You can use test_expect_success as usual. In both test_expect_success
and in test_perf, running "git" points to the version that is being
perf-tested. The $MODERN_GIT variable points to the git wrapper for the
currently checked-out version (i.e., the one that matches the t/perf
scripts you are running). This is useful if your setup uses commands
that only work with newer versions of git than what you might want to
test (but obviously your new commands must still create a state that can
be used by the older version of git you are testing).

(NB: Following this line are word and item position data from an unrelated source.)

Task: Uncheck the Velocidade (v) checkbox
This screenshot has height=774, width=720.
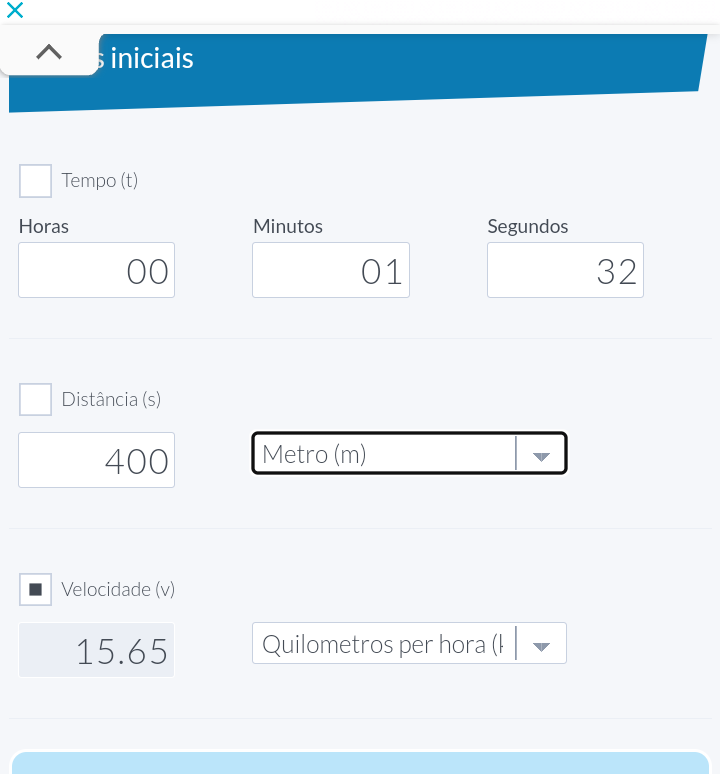Action: (36, 589)
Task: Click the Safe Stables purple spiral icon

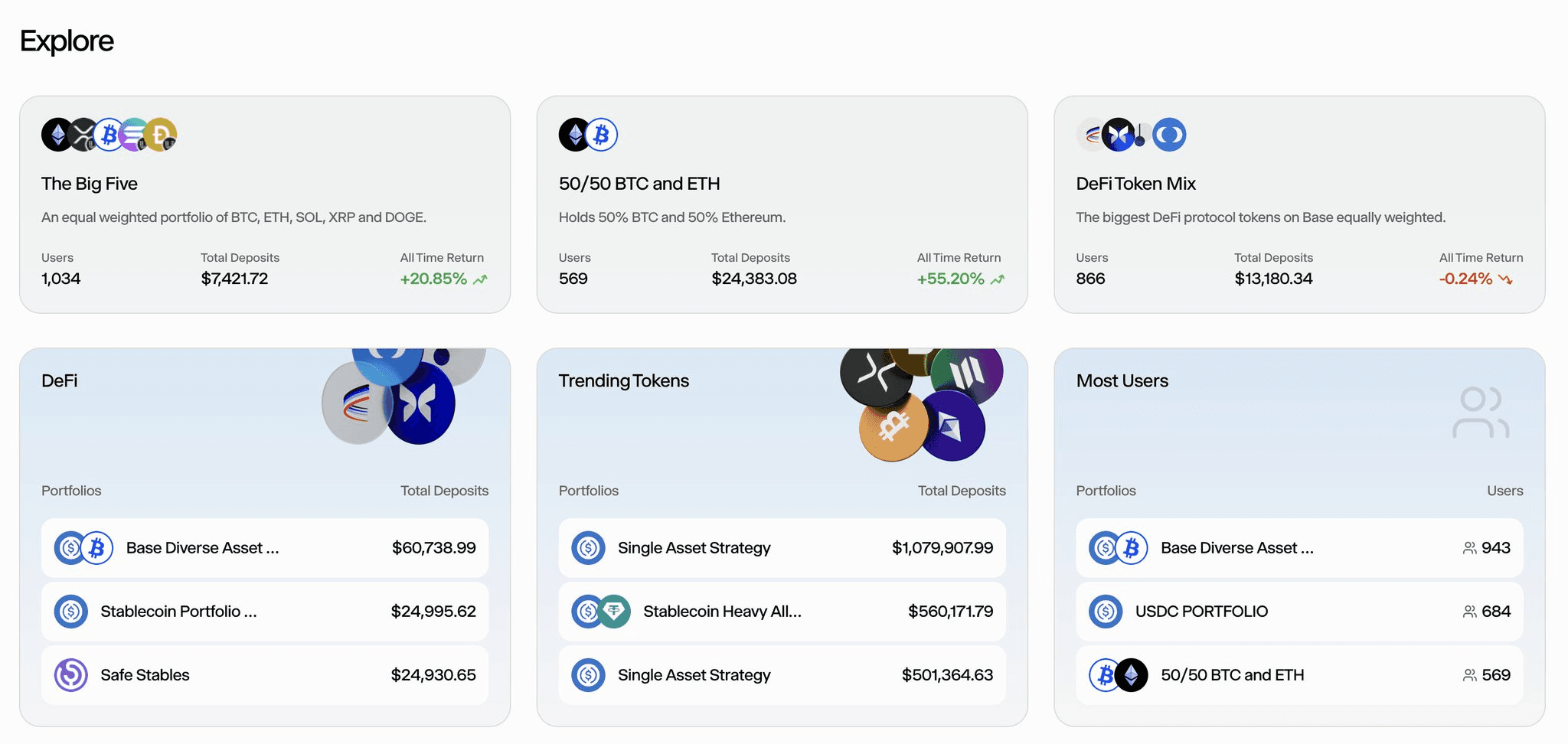Action: tap(70, 674)
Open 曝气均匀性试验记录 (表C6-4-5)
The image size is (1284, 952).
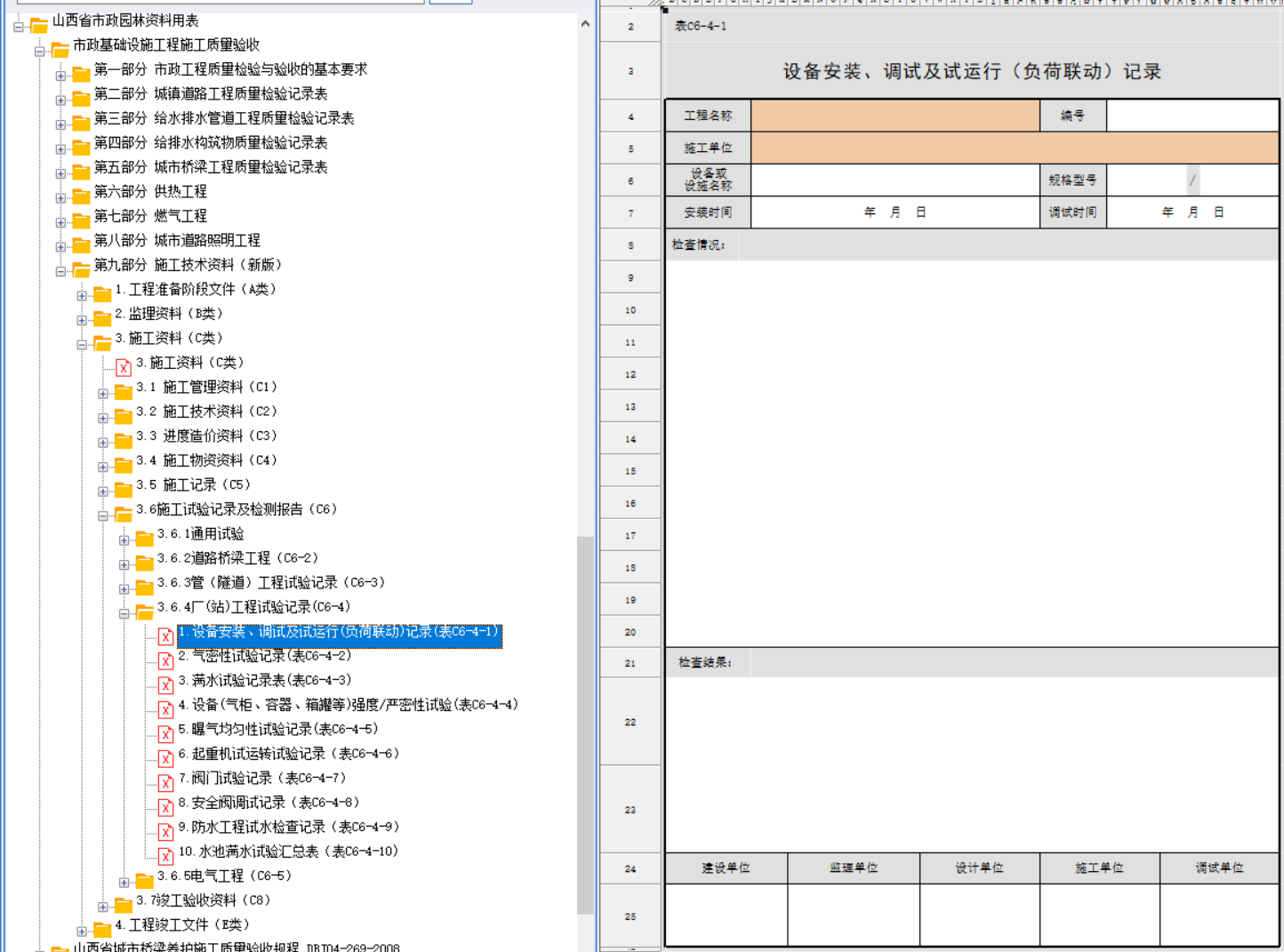[x=277, y=729]
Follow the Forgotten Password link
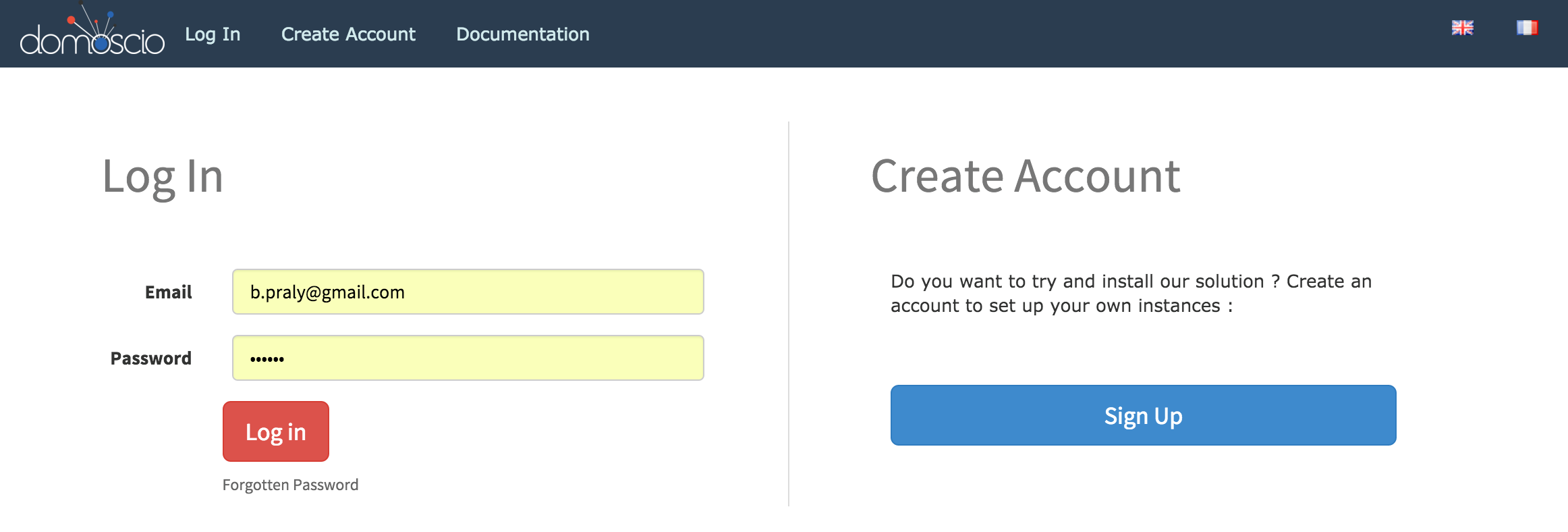Screen dimensions: 1568x532 pos(290,485)
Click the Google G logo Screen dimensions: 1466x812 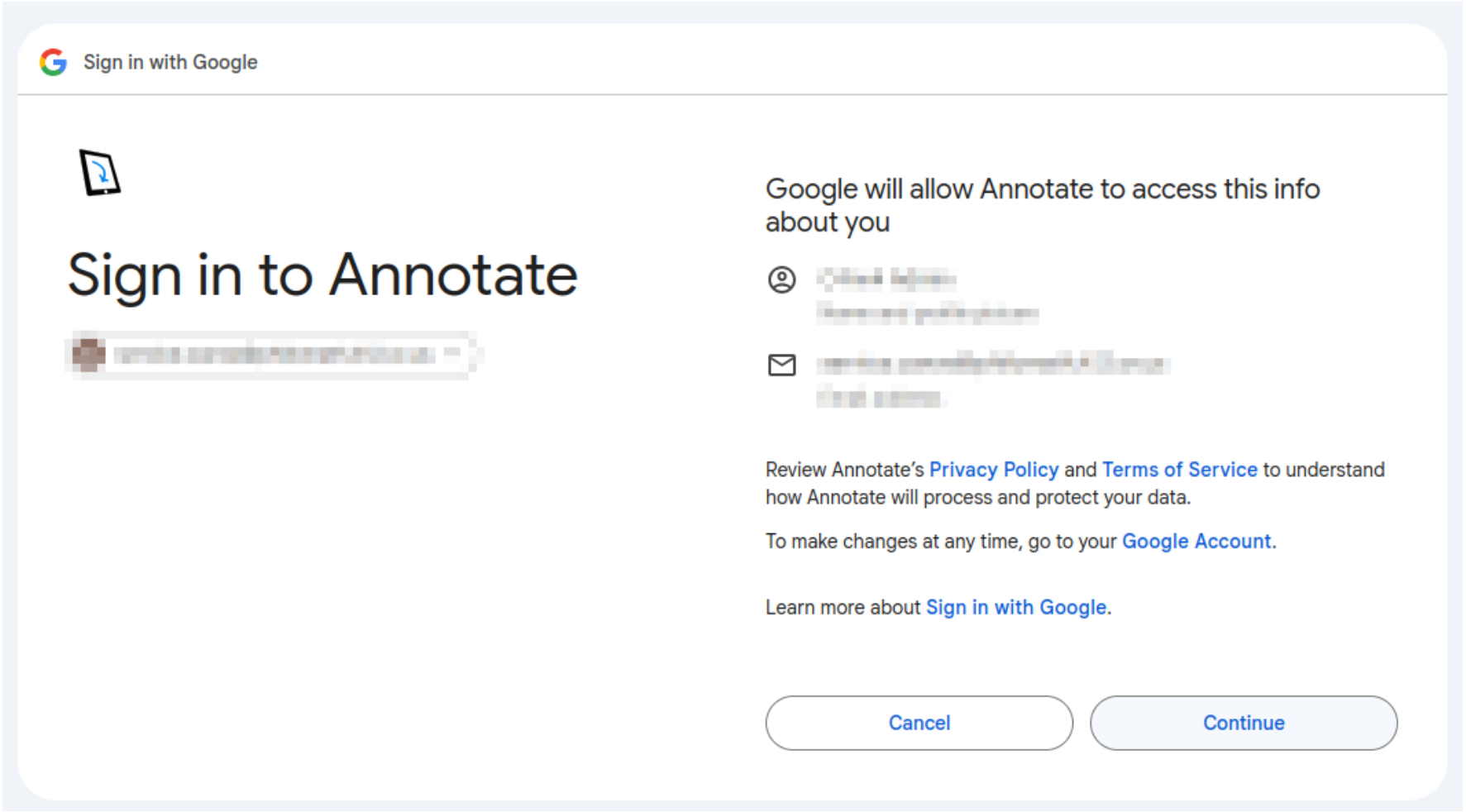point(53,62)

For actual performance tests, use
test_perf 'descriptive string' '
command1 &&
command2
'
test_perf spawns a subshell, for lack of better options. This means
that
* you _must_ export all variables that you need in the subshell
* you _must_ flag all variables that you want to persist from the
subshell with 'test_export':
test_perf 'descriptive string' '
foo=$(git rev-parse HEAD) &&
test_export foo
'
The so-exported variables are automatically marked for export in the
shell executing the perf test. For your convenience, test_export is
the same as export in the main shell.
This feature relies on a bit of magic using 'set' and 'source'.
While we have tried to make sure that it can cope with embedded
whitespace and other special characters, it will not work with
multi-line data.
Rather than tracking the performance by run-time as `test_perf` does, you
may also track output size by using `test_size`. The stdout of the
function should be a single numeric value, which will be captured and
shown in the aggregated output. For example:
test_perf 'time foo' '
./foo >foo.out
'
test_size 'output size'
wc -c <foo.out
'
might produce output like:
Test origin HEAD
-------------------------------------------------------------
1234.1 time foo 0.37(0.79+0.02) 0.26(0.51+0.02) -29.7%
1234.2 output size 4.3M 3.6M -14.7%
The item being measured (and its units) is up to the test; the context
and the test title should make it clear to the user whether bigger or
smaller numbers are better. Unlike test_perf, the test code will only be
run once, since output sizes tend to be more deterministic than timings.